Abstract
The method includes: a first step of forming, at a weld site of laminated layers of a metal foil, using a cutter having a longitudinal cross-sectional shape of a substantially V shape, a notch penetrating the laminated metal foil along a lamination direction and having a linear shape in a plan view, to cause the laminated layers of the metal foil closely contact each other in the lamination direction at an end of the notch; a second step of bringing a welding electrode into pressure contact with the weld site and then energizing the weld site via the welding electrode to perform resistance welding, and a forming step, performed between the first and second steps, of crushing the notch and a raised portion around the notch, to form a recess to thereby compress the notch and the raised portion in the lamination direction.
Claims
1. A method for manufacturing a laminated metal foil, comprising: a first step of forming, at a weld site of laminated layers of a metal foil, by the use of a cutter having a longitudinal cross-sectional shape that is a substantially V shape, a notch penetrating the laminated layers of the metal foil along a lamination direction and having a linear shape in a plan view, to cause the laminated layers of the metal foil closely contact each other in the lamination direction at an end of the notch having the linear shape; a second step of bringing a welding electrode into pressure contact with the weld site and then energizing the weld site via the welding electrode, to perform resistance welding on the laminated metal foil, and a forming step, that is performed between the first step and the second step, of crushing the notch formed in the first step and a raised portion formed around the notch, to form a recess to thereby compress the notch and the raised portion in the lamination direction.
2. The method for manufacturing the laminated metal foil as claimed in claim 1, wherein in the second step, in a state in which the notch is compressed in the lamination direction by the forming step, an electrode terminal is further laminated on the weld site of the laminated layers of the metal foil and the welding electrode is brought into pressure contact with the electrode terminal, and in this state, the weld site and the electrode terminal are energized via the welding electrode, to perform resistance welding on the laminated metal foils and the electrode terminal so as to form a nugget having an elliptic shape extending in a longitudinal direction of the electrode terminal along the notch having the linear shape.

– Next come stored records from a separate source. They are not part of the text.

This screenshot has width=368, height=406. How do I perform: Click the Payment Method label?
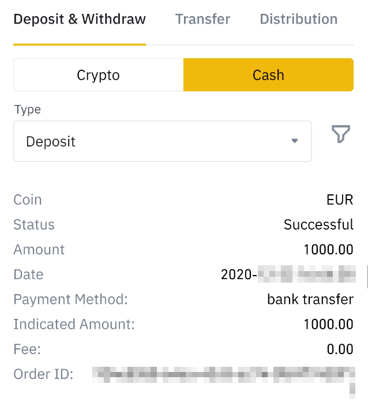70,299
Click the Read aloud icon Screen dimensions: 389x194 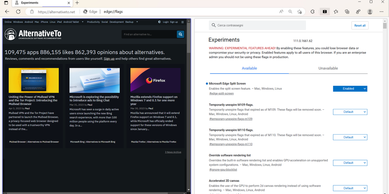pos(281,11)
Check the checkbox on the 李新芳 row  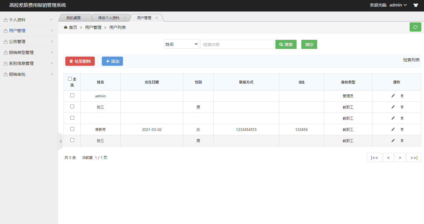coord(72,129)
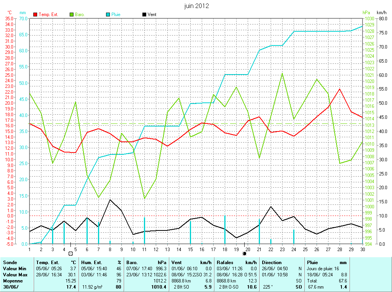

3. The laminated metal foil manufacturing method as claimed in claim 1, wherein a pressing area of a pressing body for forming the recess in the forming step is set to be larger than an end area of the welding electrode in the second step.
Description
BRIEF DESCRIPTION OF THE DRAWINGS
[0017] In any event, the present invention will become more clearly understood from the following description of preferred embodiments thereof, when taken in conjunction with the accompanying drawings. However, the embodiments and the drawings are given only for the purpose of illustration and explanation, and are not to be taken as limiting the scope of the present invention in any way whatsoever, which scope is to be determined by the appended claims. In the accompanying drawings, like reference numerals are used to denote like parts throughout the several views, and:
[0018] FIG. 1A is a sectional front view showing a laminated metal foil manufacturing method according to one embodiment of the present invention;
[0019] FIG. 1B is a perspective view showing a cutter;
[0020] FIG. 2 is a sectional front view showing the laminated metal foil manufacturing method;
[0021] FIG. 3 is a plan view showing a first step;
[0022] FIG. 4 is a sectional front view showing a second step;
[0023] FIG. 5 is a sectional front view showing the second step;
[0024] FIG. 6 is a perspective view showing the structure of a battery obtained using the laminated metal foil manufacturing method;
[0025] FIG. 7 is an enlarged view showing the second step;
[0026] FIG. 8 is an enlarged view showing a joining portion between a laminated metal foil and an electrode terminal;
[0027] FIG. 9 is a sectional front view showing a state that can occur in the first step;
[0028] FIG. 10 is an enlarged view showing a joining portion between the laminated metal foil and the electrode terminal in FIG. 9;
[0029] FIG. 11 is a sectional front view showing a state that can occur in the second step;
[0030] FIG. 12 is a flowchart showing a laminated metal foil manufacturing process according to the present invention;
[0031] FIG. 13 is a sectional front view showing a forming step; and
[0032] FIG. 14 is an enlarged view showing a joining portion between the laminated metal foil and the electrode terminal in FIG. 13.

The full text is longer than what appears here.